Die Mindestlohnkommission sei unabhängig, "aber sie hat sich an rechtliche Vorgaben zu halten, die im deutschen Gesetz sind und auch in der EU-Richtlinie", sagte der Bundesminister weiter. In der EU-Richtlinie wird als Referenzwert für den Mindestlohn 60 Prozent des sogenannten Medianlohns genannt. Der Medianlohn teilt das Lohnspektrum in zwei Hälften - 50 Prozent der Beschäftigten verdienen mehr, die anderen 50 Prozent weniger als den Medianlohn.

Der Mindestlohn war im Oktober 2022 auf Basis einer politischen Entscheidung in einem einmaligen Schritt auf zwölf Euro pro Stunde angehoben worden. Seit Jahresbeginn liegt er bei 12,41 Euro.
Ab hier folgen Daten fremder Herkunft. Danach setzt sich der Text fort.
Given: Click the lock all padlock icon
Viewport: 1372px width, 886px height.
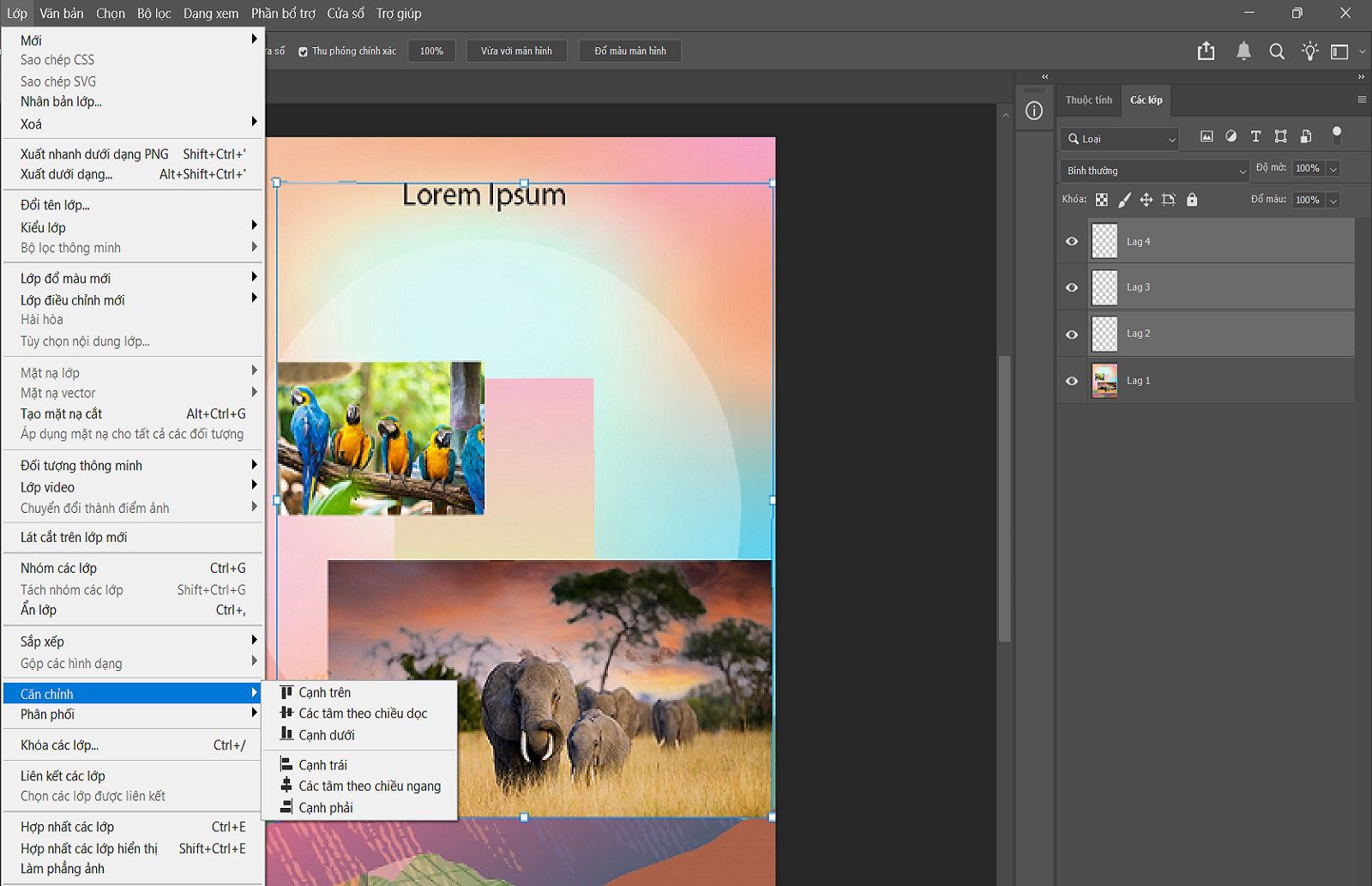Looking at the screenshot, I should click(x=1192, y=200).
Planmäßig folgt im Januar 2025 eine weitere Erhöhung um 41 Cent. Nach Angaben des Statistischen Bundesamts entspricht der aktuelle Mindestlohn auf eine Vollzeitstelle gerechnet gut 57 Prozent des Bruttomedianverdienstes.

Die Entscheidung für die zwei Anhebungen um jeweils 41 Cent war im vergangenen Juni von der Mindestlohnkommission gegen die Stimmen der dort vertretenen Gewerkschafter getroffen worden. Sie hatten eine stärkere Erhöhung gefordert. Es war der erste Beschluss des Gremiums, der nicht im Konsens erfolgte. Auch SPD-Politiker wie Heil und Bundeskanzler Olaf Scholz kritisierten die Entscheidung.
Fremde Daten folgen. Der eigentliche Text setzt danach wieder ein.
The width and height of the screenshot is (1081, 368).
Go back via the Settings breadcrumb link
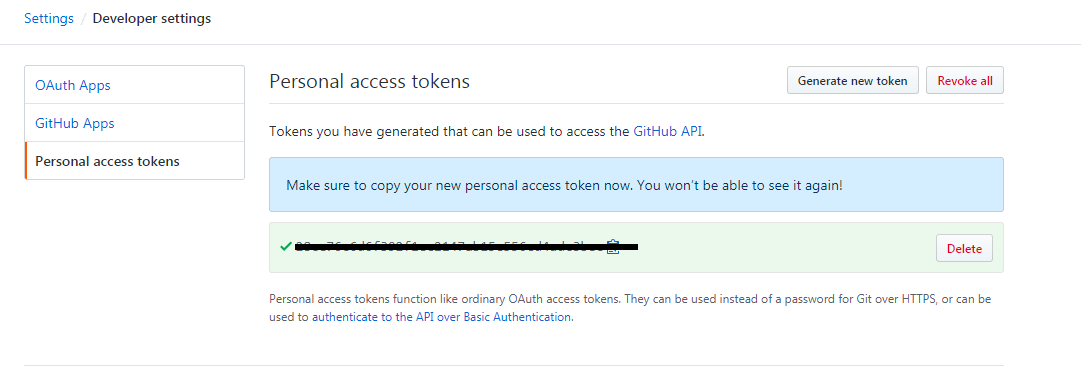[x=49, y=19]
Yasmin Fahimi, Chefin des Deutschen Gewerkschaftsbundes, begrüßte die Äußerungen des Bundesministers. Deutschland brauche einen "armutsfesten Mindestlohn". "Es ist also nur folgerichtig, dass der Arbeitsminister diese Maßgabe aus Brüssel nun beherzigt", erklärte sie. Die Gewerkschaften hätten darauf bereits im vergangenen Jahr hingewiesen.
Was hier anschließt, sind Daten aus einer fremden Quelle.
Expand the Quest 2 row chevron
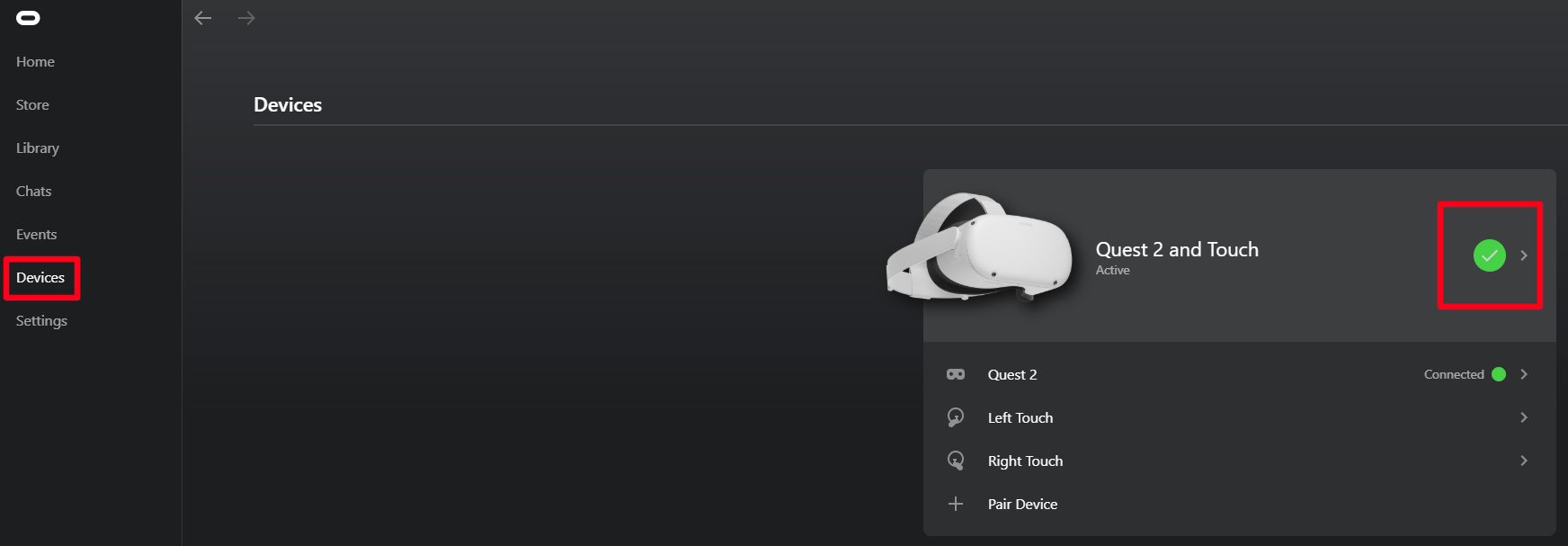The height and width of the screenshot is (546, 1568). coord(1524,374)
Die FDP im Bundestag kritisierte hingegen Heils Forderung und warf ihm vor, "von einer Debatte um den Mindestlohn profitieren" zu wollen. "Sein Vorschlag würde den Standort Deutschland und die Wettbewerbsfähigkeit des Mittelstands weiter schwächen", erklärte der Bundestagsabgeordnete Carl-Julius Cronenberg. Deutschland erfülle bereits die Vorgaben der EU-Mindestlohnrichtlinie, daher werde es von seiner Fraktion keine Unterstützung für Heils Initiative heben.